Volt Active Data has been providing value to telco communications solution providers since our beginnings back in 2009. Back then, we were designed into OSS/BSS software offered by companies like Openet and HP (now HPE) because our database could make the very fast authorization/authentication decisions that were needed while offering the high reliability required by carriers. Our in-memory transactional database also offered a very low TCO, especially when compared to larger traditional databases, allowing these software vendors to sell solutions into new emerging markets at a very attractive price and to maintain their margins.
We noticed that our message about our “NewSQL” database really resonated with telcos, as well as with financial services firms, both of which were very familiar with the benefits of true SQL databases. Some had felt the need to stray from SQL databases and try some open source NoSQL data platforms in order to get scalability and availability for web-scale operations as well as to try to lower their data management licensing costs.
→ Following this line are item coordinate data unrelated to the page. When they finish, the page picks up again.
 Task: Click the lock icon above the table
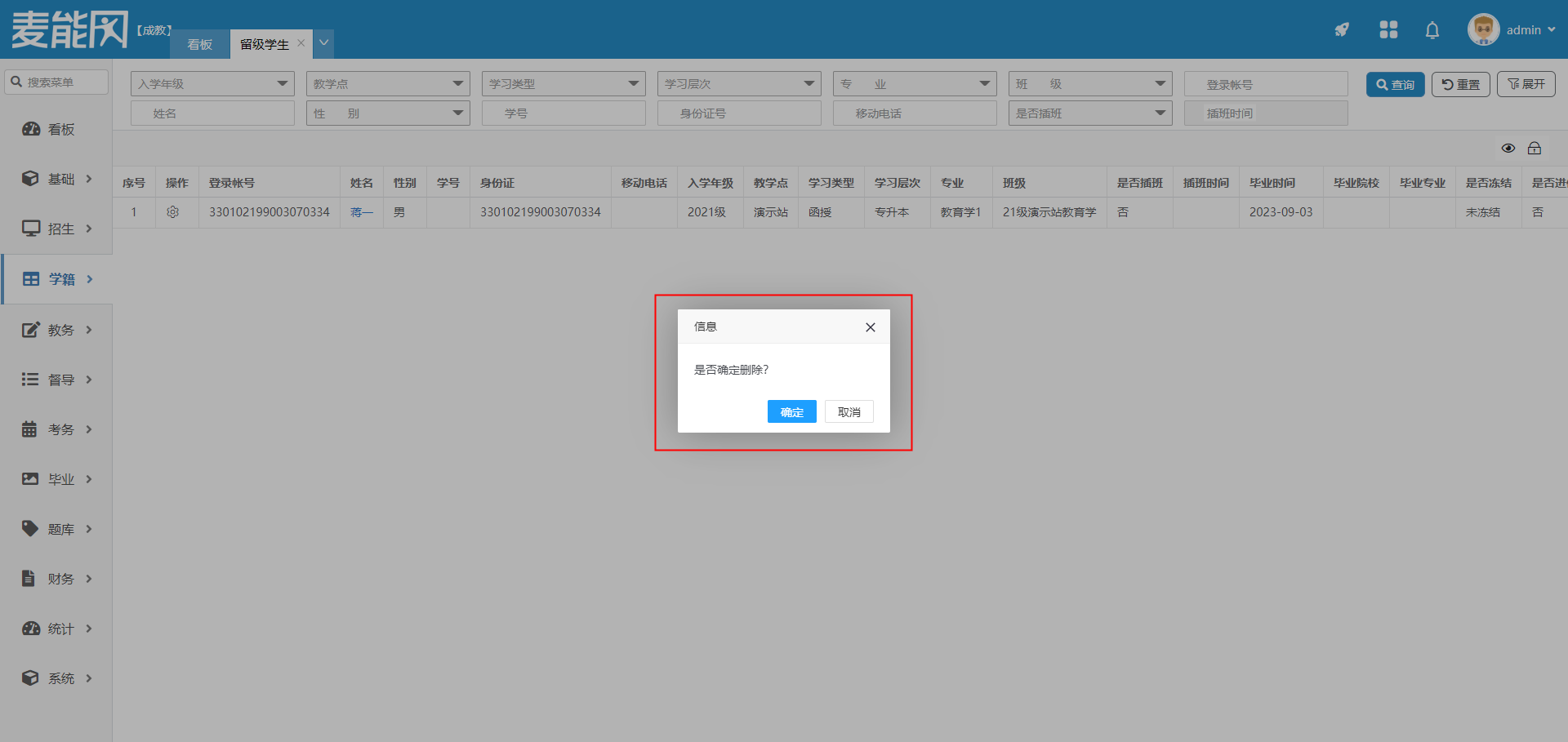pos(1535,148)
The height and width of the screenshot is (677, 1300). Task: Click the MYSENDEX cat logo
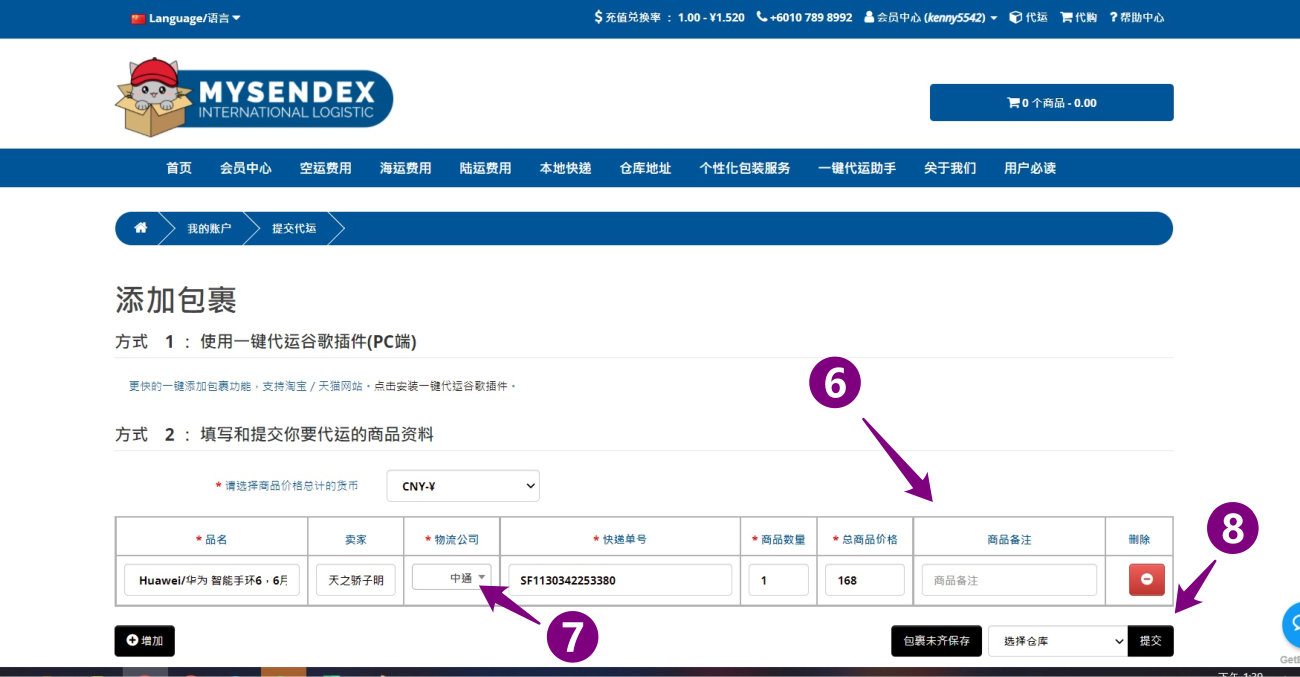(254, 98)
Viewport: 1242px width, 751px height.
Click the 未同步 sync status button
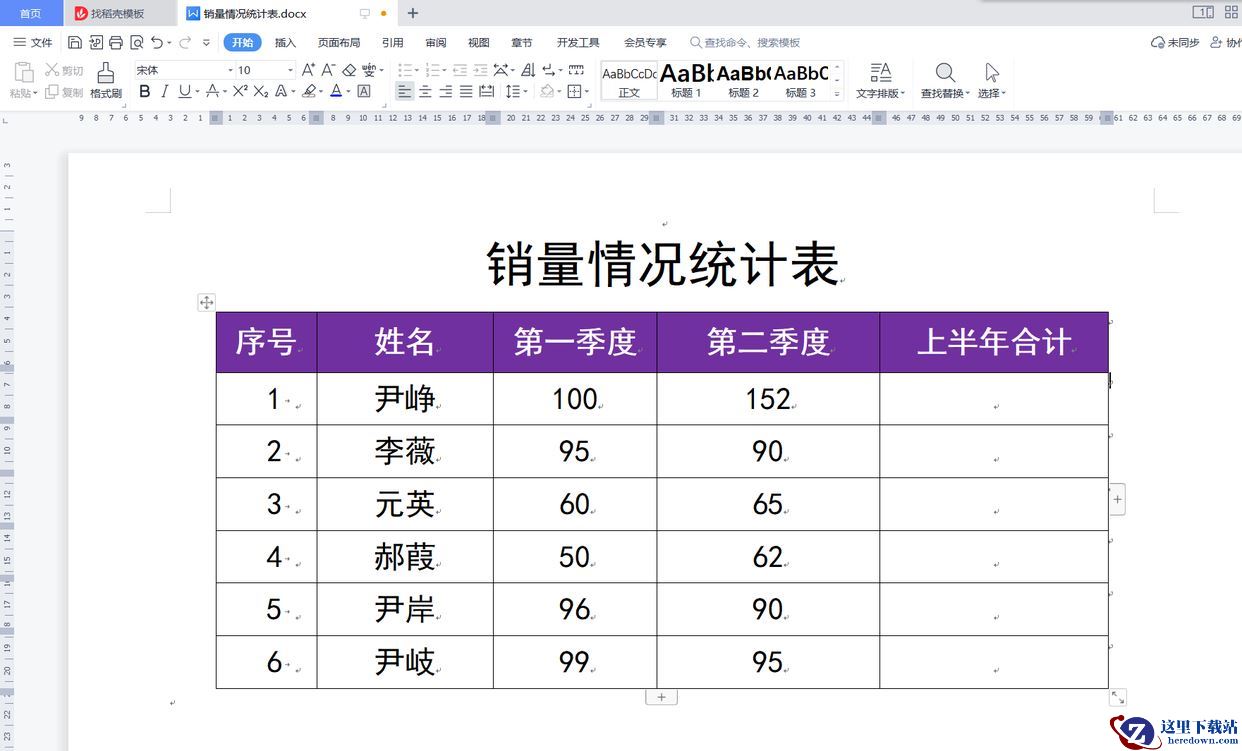click(x=1175, y=42)
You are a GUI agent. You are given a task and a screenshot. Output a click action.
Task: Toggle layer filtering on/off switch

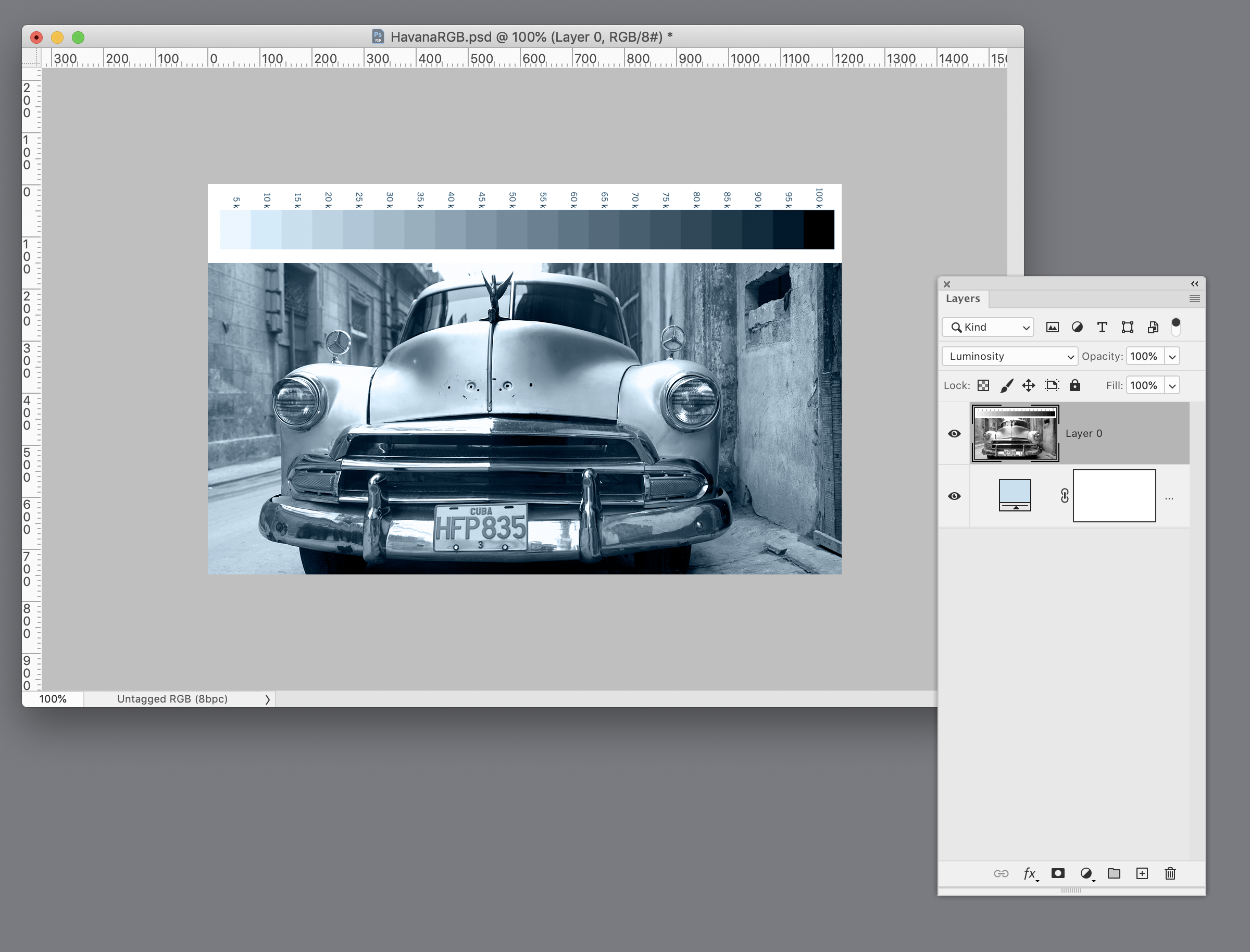click(x=1176, y=327)
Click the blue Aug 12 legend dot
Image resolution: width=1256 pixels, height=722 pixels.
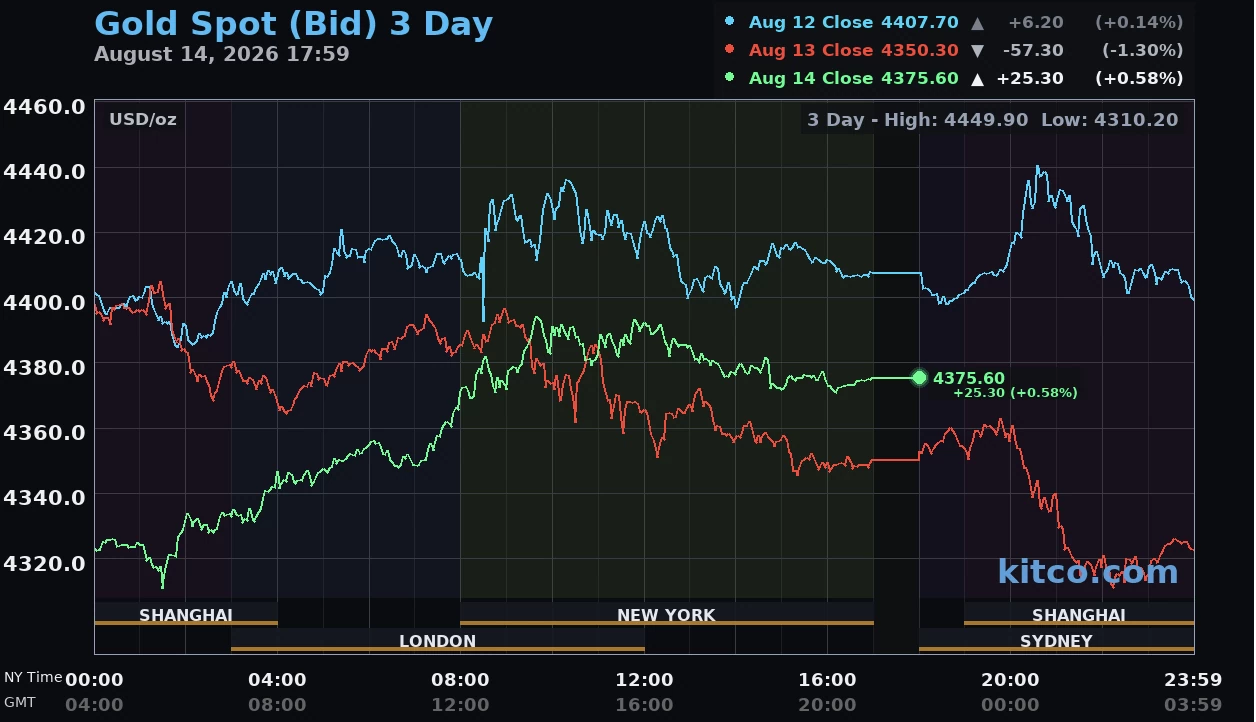pyautogui.click(x=729, y=21)

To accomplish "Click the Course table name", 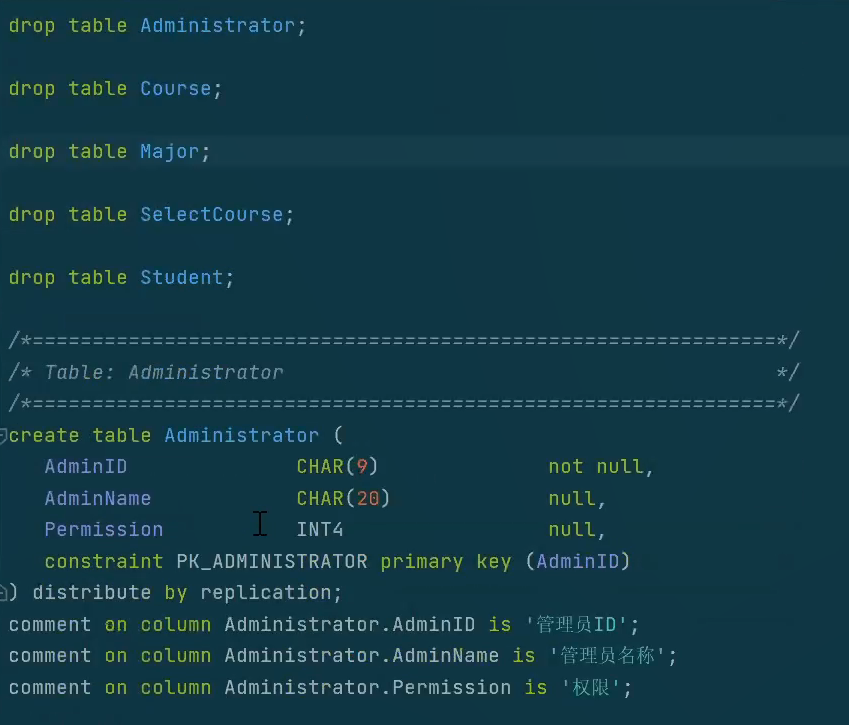I will coord(175,89).

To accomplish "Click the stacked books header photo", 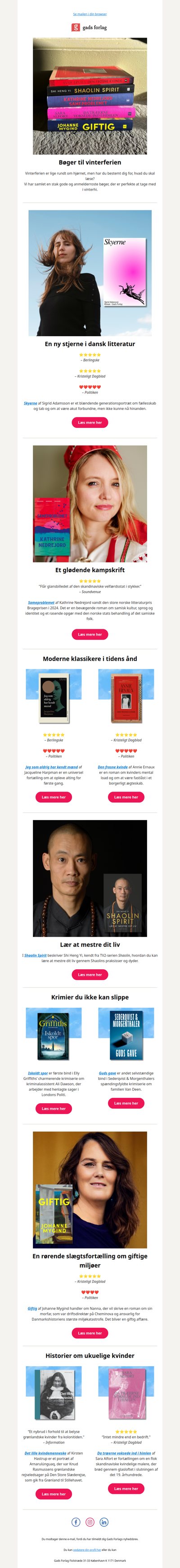I will (90, 96).
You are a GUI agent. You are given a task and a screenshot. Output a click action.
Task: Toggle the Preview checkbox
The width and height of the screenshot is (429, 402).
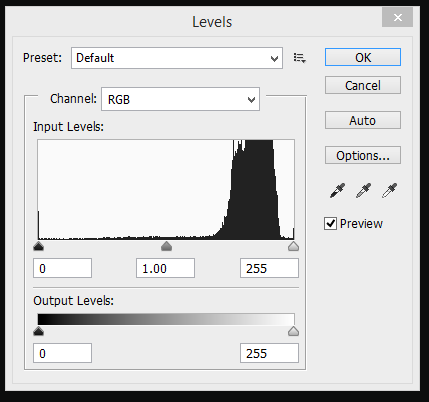pyautogui.click(x=330, y=223)
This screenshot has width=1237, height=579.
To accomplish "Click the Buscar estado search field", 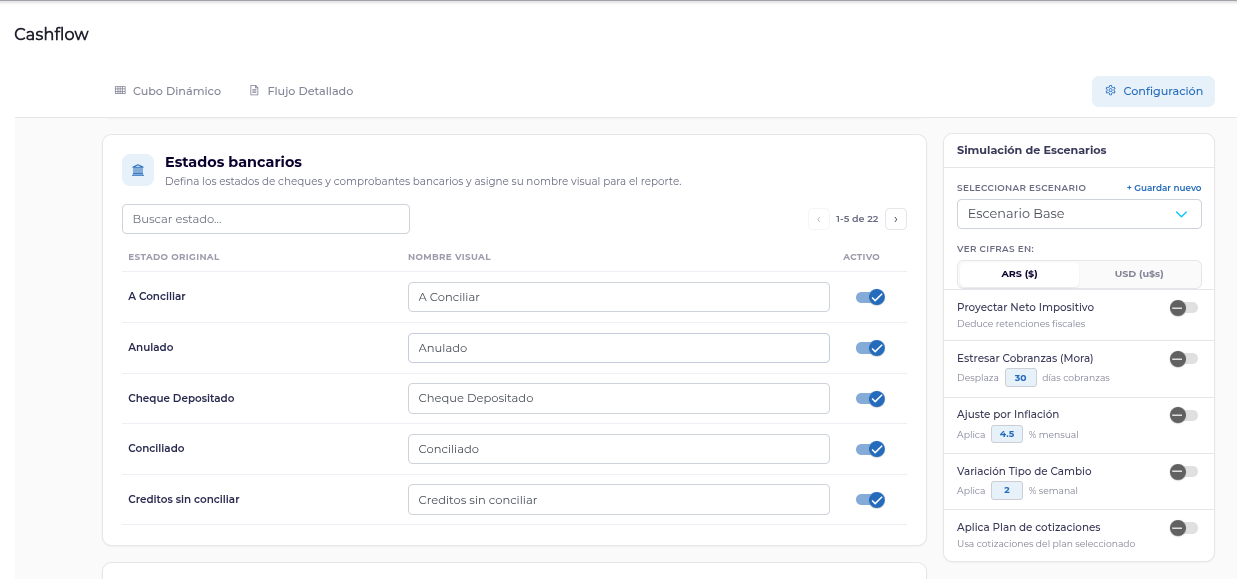I will pos(266,219).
After all, open source means free, right?
But then came regrets and second thoughts. More thoughts on that below.
I attended Light Reading’s Big Communications Event in Austin, Texas (held together with KNect365’s 5G North America show) a few weeks ago. A key topic for that show was open source, the good and the bad.
Table Of Contents
Open Source: Can Never Have Enough?
It started with the opening session. Steve Saunders, Founder of Light Reading, started off with a very provocative keynote (you can watch it here). He posited that the telco industry is way behind on their planned migration to NFV and SDN because of three main culprits – the first and main one being the open source community. As Steve said, the good news about the open source community is they have an unlimited number of good ideas, but the bad news is they have an unlimited number of good ideas. His point was that open source provides many options, sometimes too many options, which has kept telco firms from converging on standards, which are so critical for telco solutions stack interoperability.
I think Steve was being overtly provocative to provide a prompt for conversation for the rest of the conference, and he was successful in doing that. One thing that could not be argued is that it has taken the telco industry too much time to build out a new infrastructure blueprint that can offer new, needed services in an agile and reliable way, without the complexity and cost of custom/proprietary hardware and software stacks.
The Conundrum of Open Source: Lots of options can be good…and bad
I’ve heard this same conundrum expressed by some of our customers. There are many open source projects, so you can usually cobble together some combination to do just about any kind of data management function you want, which is great. But the combination you create is usually unique, so you become a pioneer with your particular solution “stack”. And that leads to a complication — the projects don’t necessarily play nicely together, particularly when one or more fails. Each project may be pretty robust and well-tested across a wide spectrum of use cases, but chances are that your particular combination of projects may not be. You need to write the glue code between the components and figure out how to gracefully recover each component should it fail. That has to be in context of the combination — for example, do you need to fail and recover all the components (and in what order), or can your structure tolerate enough back pressure from the failed component to recover and catch up gracefully?
Maybe we do have too many choices in the open source world, and those choices have caused telcos a certain amount of analysis paralysis. Studies show that more choices aren’t necessarily better in helping you choose — here’s just a sample from a quick Google search:
- More Isn’t Always Better – Harvard Business Review
- The Paralyzing Problem of Too Many Choices – The New York Times
- Does having choice make us happy? 6 studies that suggest it doesn’t …
I suppose the same argument could be applied to commercial software. Steve went on to throw some of the blame for telco foot-dragging on virtualization at software vendors and analysts as well — but a certain amount of economic evaluation is done before a software company brings a product to market and Darwinism has a fast impact in the commercial software space, so I think there are more limiters governing the number of similar commercial software products available at any point in time.
So open source — is it a case of the more the better, or less is more?